31.We sought to explore with Baroness Stowell how she would set about dispelling the obvious suspicion of partiality arising from her distinguished party-political career. She failed in the answers she gave us to do this.
32.On the basis of the evidence that we have, we cannot endorse Baroness Stowell’s proposed appointment as Chair of the Charity Commission.
5 Baroness Stowell became trustee of Crimestoppers in July 2017, and of the Transformation Trust in January 2018.

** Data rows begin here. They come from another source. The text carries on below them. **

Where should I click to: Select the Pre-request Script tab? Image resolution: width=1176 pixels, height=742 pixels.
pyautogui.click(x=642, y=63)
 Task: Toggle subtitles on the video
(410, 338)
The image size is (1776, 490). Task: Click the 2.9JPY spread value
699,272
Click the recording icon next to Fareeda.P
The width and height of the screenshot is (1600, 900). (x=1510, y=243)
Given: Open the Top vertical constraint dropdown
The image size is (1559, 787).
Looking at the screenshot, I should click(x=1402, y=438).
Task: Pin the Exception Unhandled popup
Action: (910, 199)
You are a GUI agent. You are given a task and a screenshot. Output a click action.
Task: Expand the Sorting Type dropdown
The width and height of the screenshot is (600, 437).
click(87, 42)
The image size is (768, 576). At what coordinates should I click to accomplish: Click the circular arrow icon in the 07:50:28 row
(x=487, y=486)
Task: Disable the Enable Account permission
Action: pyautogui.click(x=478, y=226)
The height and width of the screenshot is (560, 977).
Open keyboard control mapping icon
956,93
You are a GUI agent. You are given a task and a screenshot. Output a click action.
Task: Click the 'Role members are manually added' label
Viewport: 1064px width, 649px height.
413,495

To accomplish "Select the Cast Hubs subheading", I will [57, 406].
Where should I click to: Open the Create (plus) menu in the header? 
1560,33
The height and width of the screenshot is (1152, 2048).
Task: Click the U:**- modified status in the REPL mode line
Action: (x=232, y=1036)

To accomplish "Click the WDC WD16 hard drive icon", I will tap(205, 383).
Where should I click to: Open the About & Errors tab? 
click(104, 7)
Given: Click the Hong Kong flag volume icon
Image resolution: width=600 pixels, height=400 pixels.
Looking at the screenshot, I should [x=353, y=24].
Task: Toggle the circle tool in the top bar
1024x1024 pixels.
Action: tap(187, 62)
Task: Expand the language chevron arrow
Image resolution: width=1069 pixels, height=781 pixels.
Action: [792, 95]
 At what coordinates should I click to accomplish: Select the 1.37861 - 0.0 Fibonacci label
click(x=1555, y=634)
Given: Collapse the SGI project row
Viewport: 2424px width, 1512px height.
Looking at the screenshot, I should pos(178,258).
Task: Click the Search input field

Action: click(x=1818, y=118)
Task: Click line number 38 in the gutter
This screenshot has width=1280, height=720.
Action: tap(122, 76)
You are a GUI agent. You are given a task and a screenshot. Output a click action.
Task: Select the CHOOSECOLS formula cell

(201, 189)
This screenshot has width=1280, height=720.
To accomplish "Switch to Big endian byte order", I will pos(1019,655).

6 Letter from Damian Collins MP to Rt Hon Matt Hancock, 20 February 2018
8 Charity Commission, Annual Report 2016-17, p.2
13 Section 7.13 of the Ministerial Code states: “Ministers should not therefore normally accept invitations to act as patrons of, or otherwise offer support to, pressure groups, or organisations dependent in whole or in part on Government funding. There is normally less objection to a Minister associating him or herself with a charity, subject to the points above, but Ministers should take care to ensure that in participating in any fund-raising activity, they do not place, or appear to place, themselves under an obligation as Ministers to those to whom appeals are directed and for this reason they should not approach individuals or companies personally for this purpose. In all such cases, the Minister should consult their Permanent Secretary and where appropriate the independent adviser on Ministers’ interests.”
16 For example, Q19
17 Cabinet Office, (December 2016), Section 2.1
18 Cabinet Office, (November 2013), point 12
19 Letter from Damian Collins MP to Rt Hon Matt Hancock, 20 February 2018
20 See Appendix 2.
21 Charity Commission,
28 Letter from NCVO published on the Committee’s website.